De zilveren en bronzen medailles voor de heren op respectievelijk de 4 x 200 vrije slag en de 4 x 100 vrije slag waren de absolute hoogtepunten. Glenn Surgeloose zwom het sterkste internationale tornooi van zijn carrière. Pieter Timmers kwam erg sterk voor de dag in de estafettenummers, maar liet het individueel afweten. Enkele nachten met weinig slaap zaten daar zeker voor iets tussen. Voor onze twee andere nationale toppers, Louis Croenen en Fanny Lecluyse, bracht dit EK ook niet helemaal wat ze verwacht hadden.
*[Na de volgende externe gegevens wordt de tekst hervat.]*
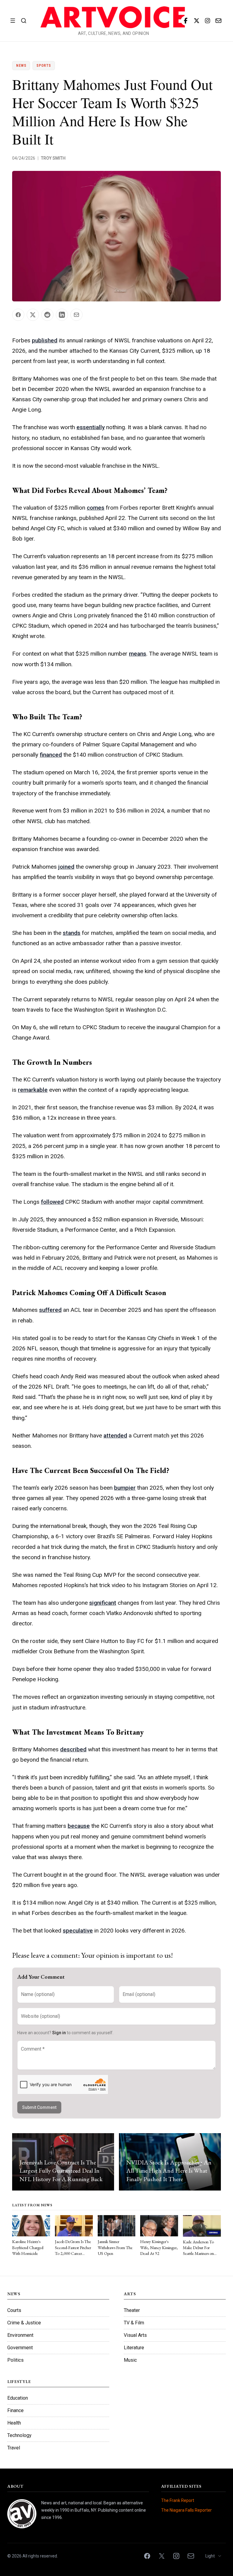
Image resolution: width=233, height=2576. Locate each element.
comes (95, 507)
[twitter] (196, 20)
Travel (13, 2448)
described (73, 1749)
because (79, 1825)
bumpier (125, 1487)
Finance (15, 2410)
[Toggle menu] (12, 20)
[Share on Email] (76, 315)
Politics (15, 2360)
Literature (134, 2347)
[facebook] (186, 20)
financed (51, 754)
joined (66, 866)
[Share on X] (33, 315)
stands (71, 932)
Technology (19, 2435)
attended (115, 1435)
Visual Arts (135, 2335)
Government (20, 2347)
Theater (132, 2310)
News (21, 65)
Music (130, 2360)
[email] (218, 20)
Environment (20, 2335)
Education (17, 2398)
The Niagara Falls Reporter (186, 2510)
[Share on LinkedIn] (62, 315)
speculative (78, 1930)
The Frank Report (177, 2500)
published (44, 340)
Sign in (59, 2032)
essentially (90, 427)
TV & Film (134, 2323)
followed (52, 1201)
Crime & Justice (24, 2323)
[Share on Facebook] (18, 315)
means (137, 653)
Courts (14, 2310)
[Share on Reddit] (47, 315)
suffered (50, 1309)
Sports (43, 65)
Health (14, 2423)
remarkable (33, 1089)
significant (102, 1602)
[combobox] (214, 2556)
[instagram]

Ook het lage percentage persoonlijke records mag niet worden weggestoken en dat is toch steeds het eerste doel op tornooien als deze.

De herenploeg (Surgeloose-Dekoninck-Aerents-Timmers, en in de series Croenen) zorgde op de eerste dag in de finale 4 x 100 vrij al meteen voor een topprestatie door naar brons te zwemmen. Een erg knappe prestatie, maar gezien Italië slechts één honderdste van een seconde voor ons kwartet aanttikte en er toch nog rek zat oop de prestaties van enkele van onze mannen, had er hier nog net iets meer ingezeten.

Hetzelfde geldt voor de 4 x 200 vrije slag (Croenen-Surgeloose-Dekoninck-Timmers, en de series Weiremans). Er valt niets af te dingen op de prestatie van de ploeg, maar feit blijft dat zowel Croenen als Dekoninck ooit sneller waren en er dus misschien wel een titel had ingezeten. Nederland was namelijk maar minder dan een halve seconde voor. Uiteraard blijft het een bijzonder knappe prestatie, maar die bedenking maakt ook Ronald Gaastra, coach van de estafetteploegen zich.

Louis Croenen kende maagproblemen en wist zich zowel in de series als de halve finales maar nipt voor de volgende ronde te plaatsen. In de finale zwom hij in 1.56.65 naar een zesde plaats maar met een PR was podium een zekerheid geweest. Maagproblemen heb je niet in de hand, maar het blijft een gemiste kans.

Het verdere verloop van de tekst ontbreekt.